The same researchers who found that the abortion pill is 22 times more dangerous than billed on the label have now found that the failure rate is also twice as high as previously reported.
The latest study by the conservative Ethics and Public Policy Center found that 5.26% of women, or nearly 1 in 19, received a second prescription of the drug mifepristone within 45 days of the first prescription.
That failure rate is double the 2.6% rate reported from U.S. clinical trials, and two-thirds higher than the 3.2% combined failure rate from all clinical trials reported on the drug’s label, according to the study, which is based on data from 865,727 insurance claims from 2017-23.
The report released Monday comes on the heels of the explosive EPPC study that found 10.93% of women experience adverse health effects after taking mifepristone, a figure 22 times higher than reported on the FDA-approved label.
“Combined with the 5.26 percent of women who undergo a second abortion attempt following the failure of the mifepristone abortion regimen and adjusting to avoid double-counting, we find that 13.51 percent of women — roughly one in seven — experience at least one serious adverse event or repeated abortion attempt within 45 days of first attempting a mifepristone abortion,” said the report summary.
The results of the two studies based on the largest-of-its-kind data set show that the abortion pill is “neither safe nor effective,” said the authors, EPPC President Ryan T. Anderson and Jamie Bryan Hall, the center’s director of data analysis.
“In light of these findings, the FDA should immediately reinstate its earlier, stronger patient safety protocols to ensure physician responsibility for women who take mifepristone under their care, as well as mandate full reporting of its side effects,” said the report in its conclusion.
In addition, they said, the FDA should “further investigate the harm this drug causes to women and, based on objective safety and effectiveness criteria, reconsider its approval altogether.”
The real-world failure rate of mifepristone abortion is double what has previously been shared with the public. pic.twitter.com/JwXIhP7ReW
— Ethics and Public Policy Center (@EPPCdc) May 12, 2025
The first study released April 28 reignited pressure on the FDA to revisit its 2000 approval of mifepristone, one of two drugs used in the abortion protocol.
In between the release dates of the two studies, Mr.
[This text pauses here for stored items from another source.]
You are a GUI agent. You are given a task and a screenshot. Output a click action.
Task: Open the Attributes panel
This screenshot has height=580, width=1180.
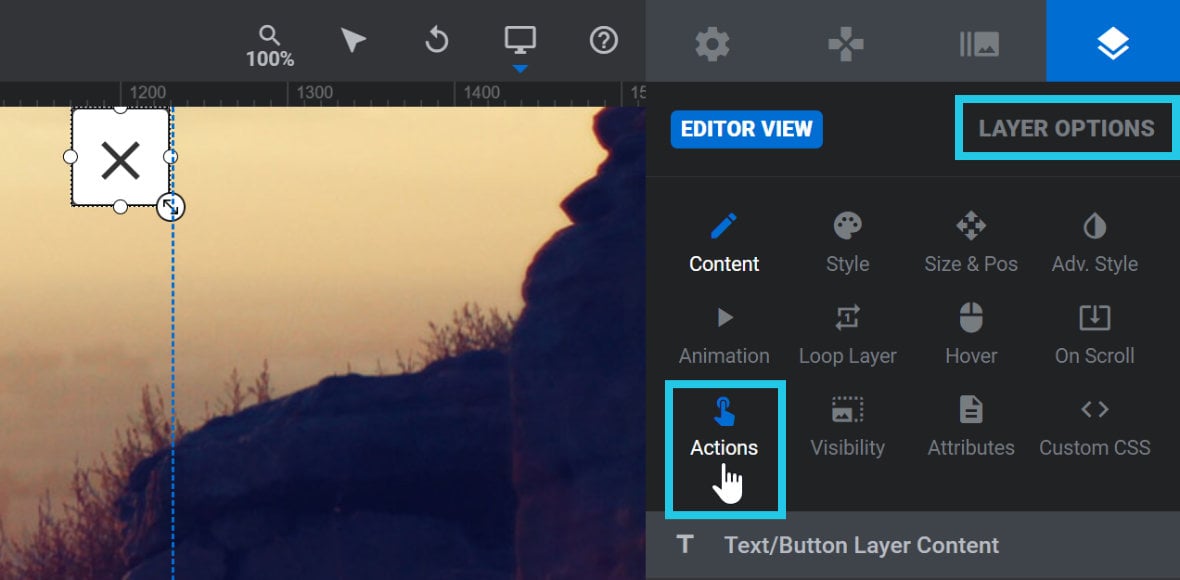point(971,427)
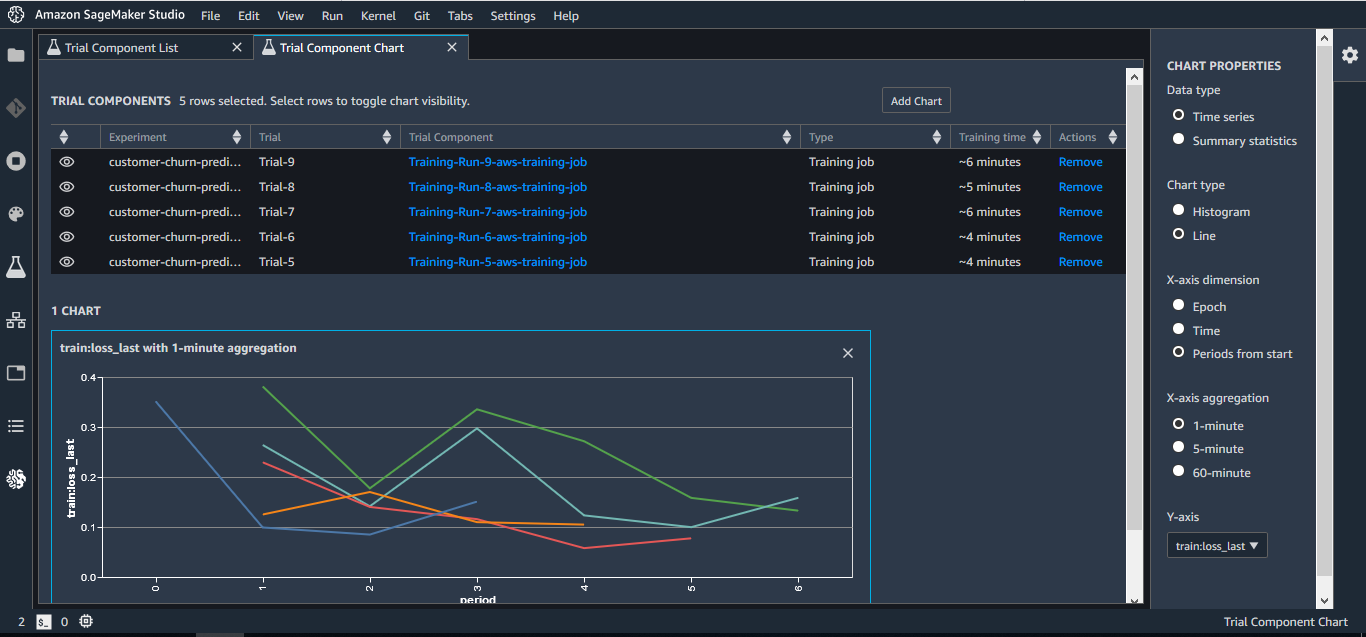This screenshot has height=637, width=1366.
Task: Open the Kernel menu
Action: pos(377,15)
Anderson was appointed by President Trump to the newly created Religious Liberty Commission.
James O’Neill, the Trump administration’s nominee for Health and Human Services deputy secretary, told a Senate committee last week that Secretary Robert F. Kennedy Jr. has agreed to examine the drug’s safety.
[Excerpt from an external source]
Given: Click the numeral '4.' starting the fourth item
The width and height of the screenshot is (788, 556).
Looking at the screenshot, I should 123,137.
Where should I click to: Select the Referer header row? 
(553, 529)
“The secretary has pledged to do a safety review of mifepristone, and I strongly support that review,” Mr. O’Neill said.
Critics of the study argue that it was neither peer reviewed nor published in an academic journal, but the authors say that was by design, telling the Federalist that “the thing that matters most is replicability, and peer review doesn’t even guarantee that.”
The American College of Gynecologists and Obstetricians has said that mifepristone is safe and effective when used to end pregnancies up to 10 weeks gestation.
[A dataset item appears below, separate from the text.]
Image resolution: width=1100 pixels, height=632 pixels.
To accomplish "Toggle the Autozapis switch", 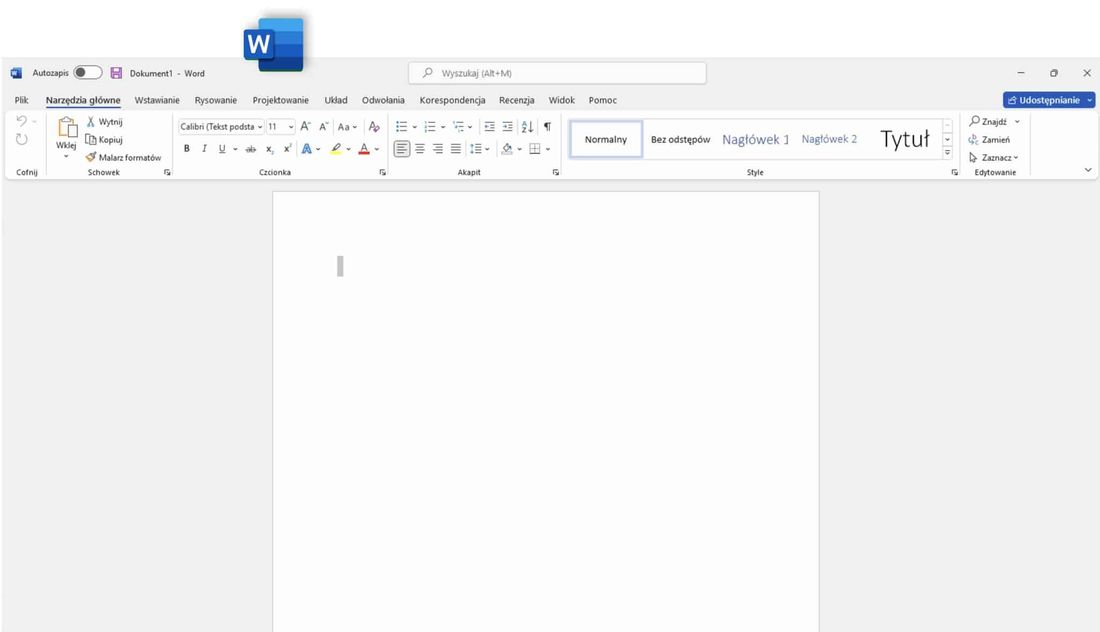I will click(x=86, y=72).
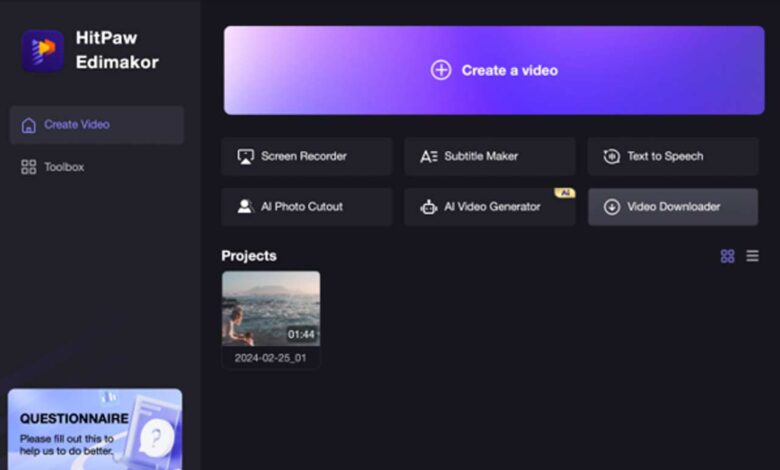This screenshot has width=780, height=470.
Task: Switch projects to grid view
Action: point(727,257)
The abortion-pill combo has become the most popular method of U.S. pregnancy termination, used in about two-thirds of all abortions, but the FDA’s lifting of safeguards under the Obama and Biden administrations has heightened safety concerns.
Under President Biden, the FDA eliminated the requirement for an in-person doctor’s visit, allowing the pills to be prescribed by telehealth and delivered through the mail.